Are you determinate? Or indeterminate?
Yearning to grow your own tomatoes this year? Be sure to choose the right type for your situation.
If you're tight on space or have a container garden, stick to determinate varieties. These well-behaved tomatoes, which often have words like 'bush', 'pot', or 'patio' as part of their name, top out between three and five feet tall and are more naturally upright, although they are still vines, and need support. (Oh, and only one tomato plant per pot, container growers. Although, you can position smaller plants, like herbs and flowers around the edges of a big pot.)
INdeterminate varieties, on the other hand, have long, rangy vines that can easily grow ten feet in length over the course of a season and often produce very large fruits, like the popular beefsteak and treasured heirloom varieties. Don't try and grow a monster indeterminate like Brandywine or Mortgage Lifter in a tiny space or in a pot that doesn't look like it belongs outside a hotel. Each indeterminate plant needs at least a two foot wide footprint, at least a foot in between plants and serious support.

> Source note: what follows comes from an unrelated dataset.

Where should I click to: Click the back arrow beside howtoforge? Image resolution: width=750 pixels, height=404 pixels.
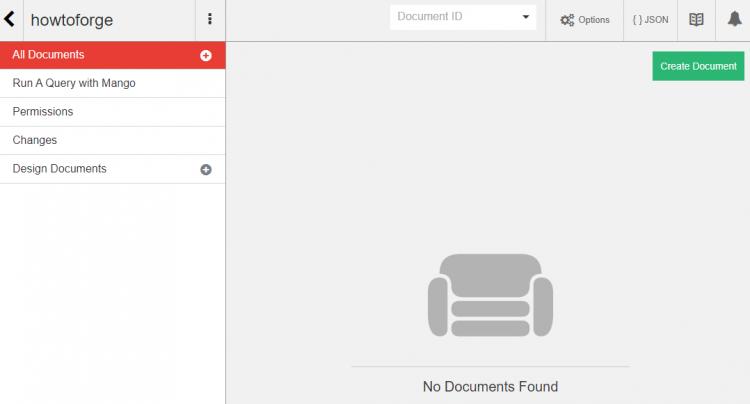10,19
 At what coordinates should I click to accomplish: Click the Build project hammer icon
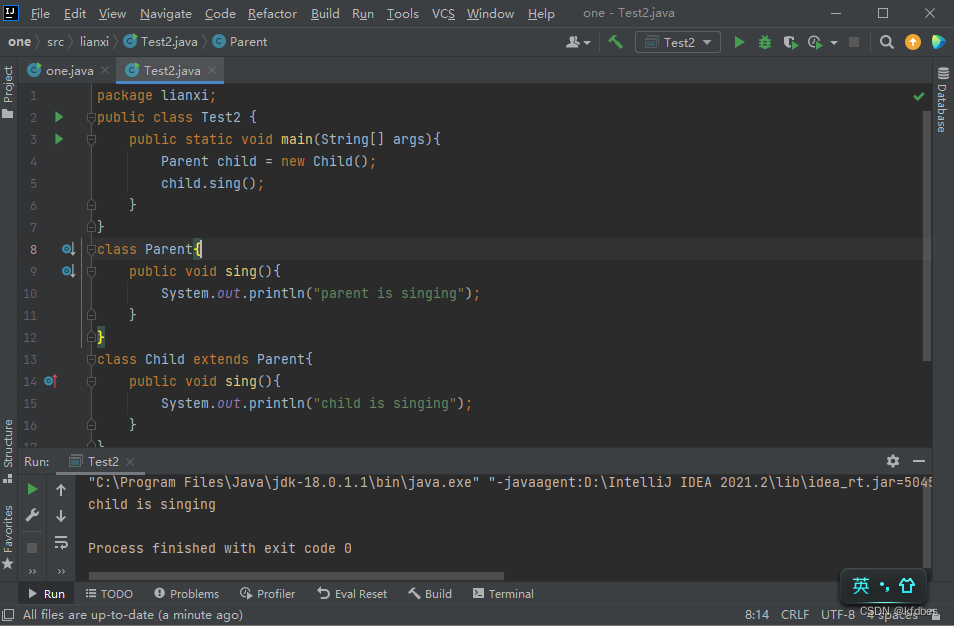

The best support for these big, delicious love apples? Buy a roll of real animal fencing (not chicken wire) or concrete reinforcing wire, cut it into six foot long sections, form the sections into cylinders, and then position them so that a compost-mulched tomato is in the center of each cage. Then drive a piece of rebar or a big metal stake through the side of the cage and into the ground. This stake is just to support the cage, NOT the vine. Don't stake the vine - you want it to be able to curl around the inside of the cage so that by the time it reaches the top, it'll have used up a good nine feet of its length.